▸ **REQUIREMENT**
Retype the entries exactly, but skip the pictures.

▸ **ENTRIES SHOWN**
════════
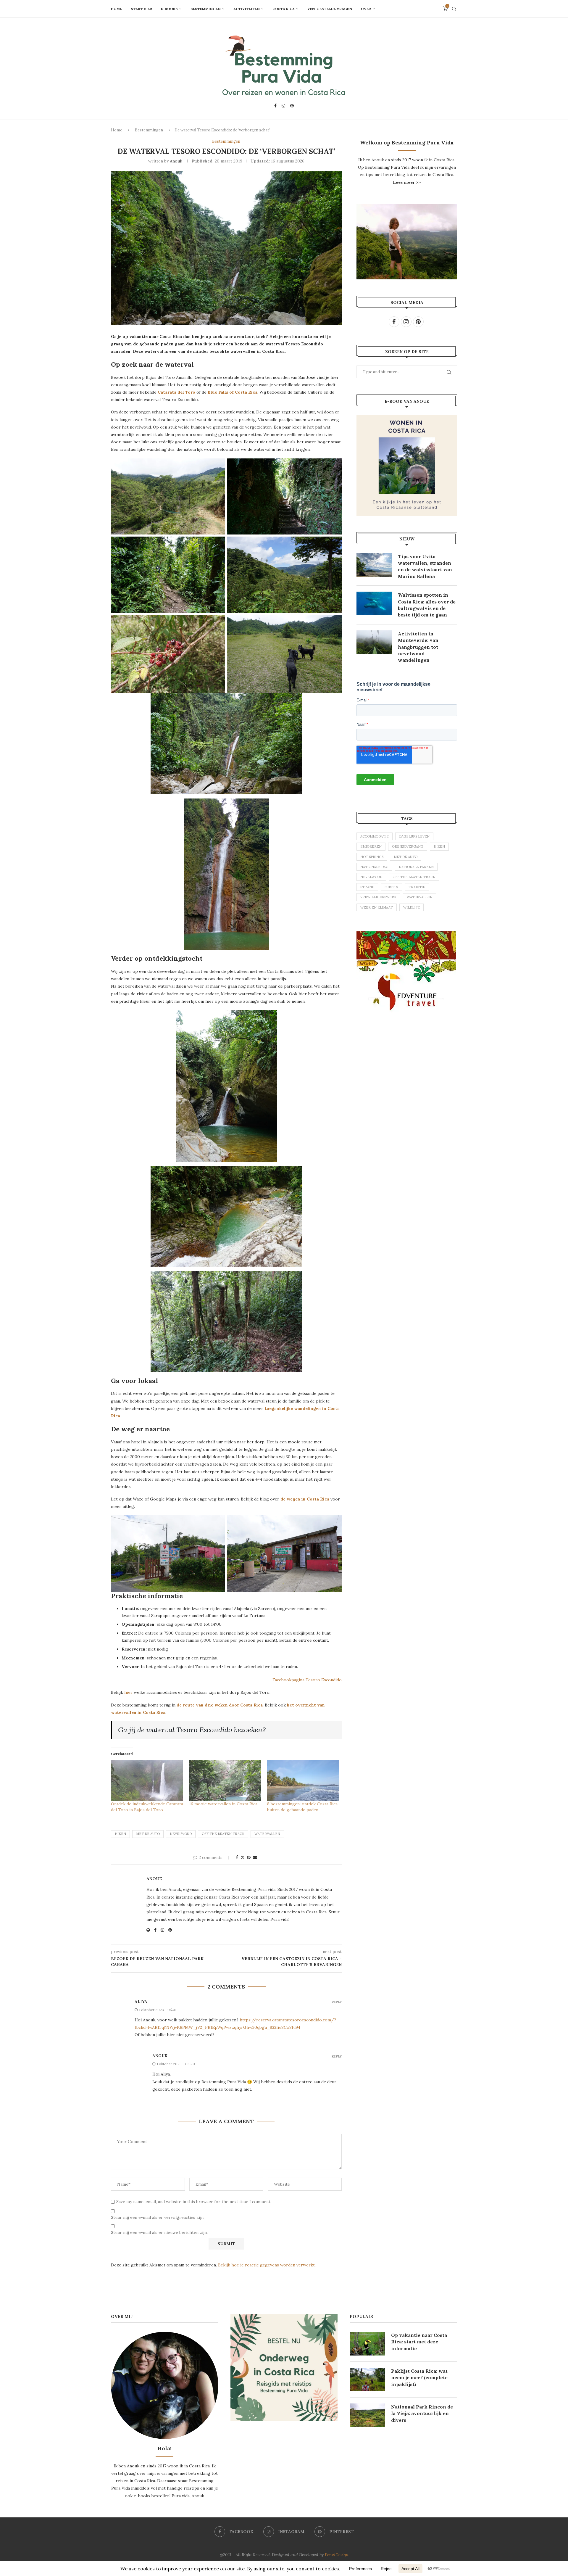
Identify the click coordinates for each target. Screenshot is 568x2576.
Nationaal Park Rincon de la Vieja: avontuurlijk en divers (422, 2413)
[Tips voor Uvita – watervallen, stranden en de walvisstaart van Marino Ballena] (374, 565)
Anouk (176, 161)
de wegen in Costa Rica (304, 1499)
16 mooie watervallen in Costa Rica (223, 1804)
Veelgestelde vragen (329, 9)
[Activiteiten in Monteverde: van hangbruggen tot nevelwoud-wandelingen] (374, 642)
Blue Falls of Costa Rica (232, 392)
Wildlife (411, 907)
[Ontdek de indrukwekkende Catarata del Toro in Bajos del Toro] (147, 1780)
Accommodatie (374, 836)
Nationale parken (416, 867)
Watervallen (267, 1834)
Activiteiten (246, 9)
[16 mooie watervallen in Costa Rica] (225, 1780)
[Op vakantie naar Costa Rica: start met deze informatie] (367, 2344)
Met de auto (148, 1834)
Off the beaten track (223, 1834)
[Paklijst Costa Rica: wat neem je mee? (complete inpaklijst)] (367, 2379)
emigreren (371, 846)
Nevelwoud (181, 1834)
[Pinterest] (292, 106)
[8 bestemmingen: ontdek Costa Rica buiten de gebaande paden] (303, 1780)
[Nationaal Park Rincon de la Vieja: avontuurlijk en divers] (367, 2415)
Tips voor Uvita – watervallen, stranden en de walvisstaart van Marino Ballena (425, 566)
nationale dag (374, 867)
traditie (417, 887)
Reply (337, 2002)
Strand (367, 887)
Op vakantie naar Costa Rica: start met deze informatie (419, 2341)
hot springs (371, 857)
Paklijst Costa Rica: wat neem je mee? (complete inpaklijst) (419, 2377)
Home (116, 9)
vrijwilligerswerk (378, 897)
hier (128, 1692)
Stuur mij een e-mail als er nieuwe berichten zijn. (159, 2232)
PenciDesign (336, 2554)
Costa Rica (283, 9)
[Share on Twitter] (243, 1857)
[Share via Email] (255, 1857)
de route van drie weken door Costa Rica (220, 1705)
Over (366, 9)
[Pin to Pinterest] (249, 1857)
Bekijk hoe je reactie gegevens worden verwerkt (266, 2265)
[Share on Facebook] (237, 1857)
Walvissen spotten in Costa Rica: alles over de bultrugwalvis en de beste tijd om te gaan (427, 605)
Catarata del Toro (176, 392)
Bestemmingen (206, 9)
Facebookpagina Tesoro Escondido (307, 1680)
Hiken (120, 1834)
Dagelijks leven (414, 836)
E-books (169, 9)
════════
▸ **OUTPUT BELOW**
Identify the click coordinates for each target. Screenshot is 568x2576.
Nationaal Park Rincon de la Vieja: avontuurlijk en divers (422, 2413)
[Tips voor Uvita – watervallen, stranden en de walvisstaart van Marino Ballena] (374, 565)
Anouk (176, 161)
de wegen in Costa Rica (304, 1499)
16 mooie watervallen in Costa Rica (223, 1804)
Veelgestelde vragen (329, 9)
[Activiteiten in Monteverde: van hangbruggen tot nevelwoud-wandelingen] (374, 642)
Blue Falls of Costa Rica (232, 392)
Wildlife (411, 907)
[Ontdek de indrukwekkende Catarata del Toro in Bajos del Toro] (147, 1780)
Accommodatie (374, 836)
Nationale parken (416, 867)
Watervallen (267, 1834)
Activiteiten (246, 9)
[16 mooie watervallen in Costa Rica] (225, 1780)
[Op vakantie naar Costa Rica: start met deze informatie] (367, 2344)
Met de auto (148, 1834)
Off the beaten track (223, 1834)
[Paklijst Costa Rica: wat neem je mee? (complete inpaklijst)] (367, 2379)
emigreren (371, 846)
Nevelwoud (181, 1834)
[Pinterest] (292, 106)
[8 bestemmingen: ontdek Costa Rica buiten de gebaande paden] (303, 1780)
[Nationaal Park Rincon de la Vieja: avontuurlijk en divers] (367, 2415)
Tips voor Uvita – watervallen, stranden en de walvisstaart van Marino Ballena (425, 566)
nationale dag (374, 867)
traditie (417, 887)
Reply (337, 2002)
Strand (367, 887)
Op vakantie naar Costa Rica: start met deze informatie (419, 2341)
hot springs (371, 857)
Paklijst Costa Rica: wat neem je mee? (complete inpaklijst) (419, 2377)
Home (116, 9)
vrijwilligerswerk (378, 897)
hier (128, 1692)
Stuur mij een e-mail als er nieuwe berichten zijn. (159, 2232)
PenciDesign (336, 2554)
Costa Rica (283, 9)
[Share on Twitter] (243, 1857)
[Share via Email] (255, 1857)
de route van drie weken door Costa Rica (220, 1705)
Over (366, 9)
[Pin to Pinterest] (249, 1857)
Bekijk hoe je reactie gegevens worden verwerkt (266, 2265)
[Share on Facebook] (237, 1857)
Walvissen spotten in Costa Rica: alles over de bultrugwalvis en de beste tijd om te gaan (427, 605)
Catarata del Toro (176, 392)
Bestemmingen (206, 9)
Facebookpagina Tesoro Escondido (307, 1680)
Hiken (120, 1834)
Dagelijks leven (414, 836)
E-books (169, 9)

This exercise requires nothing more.